:: DATASET ENTRIES

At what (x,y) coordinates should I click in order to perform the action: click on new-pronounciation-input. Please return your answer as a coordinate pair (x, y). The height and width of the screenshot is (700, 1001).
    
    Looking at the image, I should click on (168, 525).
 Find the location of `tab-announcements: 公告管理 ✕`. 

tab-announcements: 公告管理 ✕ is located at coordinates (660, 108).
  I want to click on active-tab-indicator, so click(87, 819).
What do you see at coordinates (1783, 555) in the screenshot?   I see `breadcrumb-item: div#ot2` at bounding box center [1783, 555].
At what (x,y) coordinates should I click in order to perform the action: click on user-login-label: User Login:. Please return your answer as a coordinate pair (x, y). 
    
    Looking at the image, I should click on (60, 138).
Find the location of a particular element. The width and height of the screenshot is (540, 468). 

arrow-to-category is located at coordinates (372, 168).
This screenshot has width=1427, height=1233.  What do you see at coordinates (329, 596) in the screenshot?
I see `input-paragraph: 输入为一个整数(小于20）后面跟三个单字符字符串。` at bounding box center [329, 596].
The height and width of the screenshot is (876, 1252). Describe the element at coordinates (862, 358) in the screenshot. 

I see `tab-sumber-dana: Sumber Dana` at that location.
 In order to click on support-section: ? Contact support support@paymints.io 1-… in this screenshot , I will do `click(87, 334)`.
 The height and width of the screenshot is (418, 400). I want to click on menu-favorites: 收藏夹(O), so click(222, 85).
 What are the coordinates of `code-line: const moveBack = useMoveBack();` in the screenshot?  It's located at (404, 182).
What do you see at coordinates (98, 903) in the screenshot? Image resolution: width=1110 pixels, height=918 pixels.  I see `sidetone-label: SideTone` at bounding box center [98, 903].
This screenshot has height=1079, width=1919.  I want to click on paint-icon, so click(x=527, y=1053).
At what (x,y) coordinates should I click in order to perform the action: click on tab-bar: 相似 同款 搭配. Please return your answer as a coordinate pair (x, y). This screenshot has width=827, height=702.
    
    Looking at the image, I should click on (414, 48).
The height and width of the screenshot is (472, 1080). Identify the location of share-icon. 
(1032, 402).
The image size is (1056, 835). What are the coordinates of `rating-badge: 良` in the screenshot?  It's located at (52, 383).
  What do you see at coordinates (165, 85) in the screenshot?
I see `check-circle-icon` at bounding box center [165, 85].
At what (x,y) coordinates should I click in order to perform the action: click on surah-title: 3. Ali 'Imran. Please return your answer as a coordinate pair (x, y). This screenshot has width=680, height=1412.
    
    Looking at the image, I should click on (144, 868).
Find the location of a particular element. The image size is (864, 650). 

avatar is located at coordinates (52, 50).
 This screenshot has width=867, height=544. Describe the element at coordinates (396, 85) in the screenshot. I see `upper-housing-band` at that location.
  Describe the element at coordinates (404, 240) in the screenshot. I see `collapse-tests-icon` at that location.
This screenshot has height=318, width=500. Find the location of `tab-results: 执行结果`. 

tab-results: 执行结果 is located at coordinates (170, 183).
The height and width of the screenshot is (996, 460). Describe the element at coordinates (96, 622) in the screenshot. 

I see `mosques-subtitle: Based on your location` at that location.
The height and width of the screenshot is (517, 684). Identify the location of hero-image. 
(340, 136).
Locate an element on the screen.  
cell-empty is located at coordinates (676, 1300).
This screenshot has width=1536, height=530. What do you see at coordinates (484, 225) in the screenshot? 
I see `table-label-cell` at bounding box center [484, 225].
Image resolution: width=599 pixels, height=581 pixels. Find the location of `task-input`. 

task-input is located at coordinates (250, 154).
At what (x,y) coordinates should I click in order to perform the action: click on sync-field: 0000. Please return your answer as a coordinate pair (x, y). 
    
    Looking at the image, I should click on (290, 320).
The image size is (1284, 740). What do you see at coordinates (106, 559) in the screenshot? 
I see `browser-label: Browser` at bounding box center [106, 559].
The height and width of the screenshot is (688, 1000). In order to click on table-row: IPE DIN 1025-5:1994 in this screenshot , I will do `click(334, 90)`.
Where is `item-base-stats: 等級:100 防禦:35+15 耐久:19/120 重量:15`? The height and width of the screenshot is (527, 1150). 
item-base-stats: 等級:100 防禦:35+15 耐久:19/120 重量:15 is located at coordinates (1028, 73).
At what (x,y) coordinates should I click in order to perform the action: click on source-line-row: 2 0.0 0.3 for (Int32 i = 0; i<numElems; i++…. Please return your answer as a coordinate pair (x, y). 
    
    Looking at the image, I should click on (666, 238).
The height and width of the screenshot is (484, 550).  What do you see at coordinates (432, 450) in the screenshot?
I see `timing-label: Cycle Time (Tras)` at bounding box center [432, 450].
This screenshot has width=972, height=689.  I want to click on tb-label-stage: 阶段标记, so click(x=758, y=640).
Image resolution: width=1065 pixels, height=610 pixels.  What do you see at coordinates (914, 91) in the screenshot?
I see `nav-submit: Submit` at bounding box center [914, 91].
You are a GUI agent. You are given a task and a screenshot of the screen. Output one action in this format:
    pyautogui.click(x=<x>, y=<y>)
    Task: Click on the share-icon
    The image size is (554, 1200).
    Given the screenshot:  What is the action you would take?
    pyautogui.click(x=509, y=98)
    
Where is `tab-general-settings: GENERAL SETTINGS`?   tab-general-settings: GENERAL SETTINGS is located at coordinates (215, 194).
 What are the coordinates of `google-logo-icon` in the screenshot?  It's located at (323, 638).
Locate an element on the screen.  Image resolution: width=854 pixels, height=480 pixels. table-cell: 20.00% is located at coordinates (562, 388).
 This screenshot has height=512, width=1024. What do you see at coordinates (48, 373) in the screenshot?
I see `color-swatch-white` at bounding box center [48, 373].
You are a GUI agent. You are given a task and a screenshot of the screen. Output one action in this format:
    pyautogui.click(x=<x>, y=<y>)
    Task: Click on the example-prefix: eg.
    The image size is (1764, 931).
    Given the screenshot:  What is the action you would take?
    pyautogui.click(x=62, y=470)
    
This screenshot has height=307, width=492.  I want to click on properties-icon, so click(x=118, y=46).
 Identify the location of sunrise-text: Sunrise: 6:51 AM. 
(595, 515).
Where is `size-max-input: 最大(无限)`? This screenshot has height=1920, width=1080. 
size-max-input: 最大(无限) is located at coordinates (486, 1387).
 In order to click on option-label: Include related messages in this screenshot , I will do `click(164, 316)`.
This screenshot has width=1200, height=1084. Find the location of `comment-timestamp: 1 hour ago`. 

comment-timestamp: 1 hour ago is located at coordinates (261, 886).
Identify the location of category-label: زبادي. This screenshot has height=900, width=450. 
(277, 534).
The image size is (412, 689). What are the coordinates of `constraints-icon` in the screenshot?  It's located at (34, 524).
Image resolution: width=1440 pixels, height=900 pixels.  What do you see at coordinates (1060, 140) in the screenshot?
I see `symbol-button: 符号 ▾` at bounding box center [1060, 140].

::::

### TASK STATEMENT
Please give everything from the line containing "coordinates (562, 388)." down to the line containing "comment-timestamp: 1 hour ago is" again, switching "GUI agent" to "screen assistant" and leaving all else unchanged.

### SOLUTION FOR THIS PROBLEM
Locate an element on the screen.  Image resolution: width=854 pixels, height=480 pixels. table-cell: 20.00% is located at coordinates (562, 388).
 This screenshot has height=512, width=1024. What do you see at coordinates (48, 373) in the screenshot?
I see `color-swatch-white` at bounding box center [48, 373].
You are a screen assistant. You are given a task and a screenshot of the screen. Output one action in this format:
    pyautogui.click(x=<x>, y=<y>)
    Task: Click on the example-prefix: eg.
    The image size is (1764, 931).
    Given the screenshot:  What is the action you would take?
    pyautogui.click(x=62, y=470)
    
This screenshot has height=307, width=492.  I want to click on properties-icon, so click(x=118, y=46).
 Identify the location of sunrise-text: Sunrise: 6:51 AM. 
(595, 515).
Where is `size-max-input: 最大(无限)`? This screenshot has height=1920, width=1080. 
size-max-input: 最大(无限) is located at coordinates (486, 1387).
 In order to click on option-label: Include related messages in this screenshot , I will do `click(164, 316)`.
This screenshot has width=1200, height=1084. Find the location of `comment-timestamp: 1 hour ago`. 

comment-timestamp: 1 hour ago is located at coordinates (261, 886).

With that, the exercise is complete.